集中投資とは
集中投資は、投資資金の大部分を一銘柄、少数銘柄、同じ業種やテーマへ寄せる方法です。銘柄数が多くても、すべて半導体株のように同じ材料で動くなら、実質的には集中しています。
制度上「何%から集中」という決まりはありません。大切なのは、一つの投資先が下がったとき、金融資産全体が何%減るかです。
メリットは利益への寄与が大きいこと
資金の80%をA社へ投じ、A社が50%上昇すれば、ほかが動かなくても資産全体は40%増えます。調査対象を絞れるため、事業や決算を深く追いやすい点も利点です。
ただし、調査量が多いことと予想が当たることは同じではありません。災害、不祥事、規制変更、競合の新製品など、企業分析だけでは読めない出来事もあります。
1銘柄の失敗が資産全体を直撃する
同じ配分でA社が50%下落すれば、資産全体は40%減ります。100万円なら60万円です。元の100万円へ戻るには、残った60万円を約66.7%増やさなければなりません。

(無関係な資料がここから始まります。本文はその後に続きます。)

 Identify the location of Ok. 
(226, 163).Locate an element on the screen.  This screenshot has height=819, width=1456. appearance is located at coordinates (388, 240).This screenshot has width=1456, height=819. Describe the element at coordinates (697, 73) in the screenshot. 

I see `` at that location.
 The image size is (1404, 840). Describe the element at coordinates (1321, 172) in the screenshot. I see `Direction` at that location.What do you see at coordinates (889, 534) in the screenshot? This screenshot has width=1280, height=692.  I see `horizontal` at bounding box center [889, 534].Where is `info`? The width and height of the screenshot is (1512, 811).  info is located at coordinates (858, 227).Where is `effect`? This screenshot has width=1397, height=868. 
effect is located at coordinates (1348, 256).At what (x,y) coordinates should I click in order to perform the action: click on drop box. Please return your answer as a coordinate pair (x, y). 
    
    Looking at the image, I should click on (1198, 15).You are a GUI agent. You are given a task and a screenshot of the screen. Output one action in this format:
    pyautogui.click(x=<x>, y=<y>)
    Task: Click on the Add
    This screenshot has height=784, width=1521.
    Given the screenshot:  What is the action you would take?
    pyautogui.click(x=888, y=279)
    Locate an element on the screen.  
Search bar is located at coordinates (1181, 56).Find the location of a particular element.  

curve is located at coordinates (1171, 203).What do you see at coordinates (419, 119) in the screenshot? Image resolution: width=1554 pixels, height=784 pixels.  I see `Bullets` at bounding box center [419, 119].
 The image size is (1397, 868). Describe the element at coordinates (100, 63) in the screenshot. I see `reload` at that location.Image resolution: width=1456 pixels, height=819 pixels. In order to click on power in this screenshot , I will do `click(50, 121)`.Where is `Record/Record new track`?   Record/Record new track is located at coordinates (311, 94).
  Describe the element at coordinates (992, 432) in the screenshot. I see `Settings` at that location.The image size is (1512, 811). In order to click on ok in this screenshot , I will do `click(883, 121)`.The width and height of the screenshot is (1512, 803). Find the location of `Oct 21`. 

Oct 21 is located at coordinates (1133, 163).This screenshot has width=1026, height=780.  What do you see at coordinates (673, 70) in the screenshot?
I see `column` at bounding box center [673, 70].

勤務先の株へ集中する場合はさらに注意が必要です。会社の業績が悪化すると、株価下落と収入減少が同時に起きることがあります。証券口座だけでなく、給与、持株会、退職金まで含めて偏りを見ます。
集中度を金額で確認する
銘柄への集中度 = その銘柄の時価 ÷ 金融資産合計 × 100
次に、その銘柄が30%・50%下落したケースを計算します。集中度80%で30%下落なら、資産全体への影響は24%です。耐えられない金額なら、期待リターンの説明より先に配分を見直す余地があります。
集中を下げる方法は、銘柄数を機械的に増やすことだけではありません。現金を残す、異なる業種や地域へ分ける、買う時期を分ける方法もあります。
まとめ
集中投資は、正しい判断の利益を資産全体へ大きく反映できる反面、一つの失敗も同じ強さで響きます。銘柄への自信ではなく、下落時に資産全体がいくら残るかで配分を考えるのが基本です。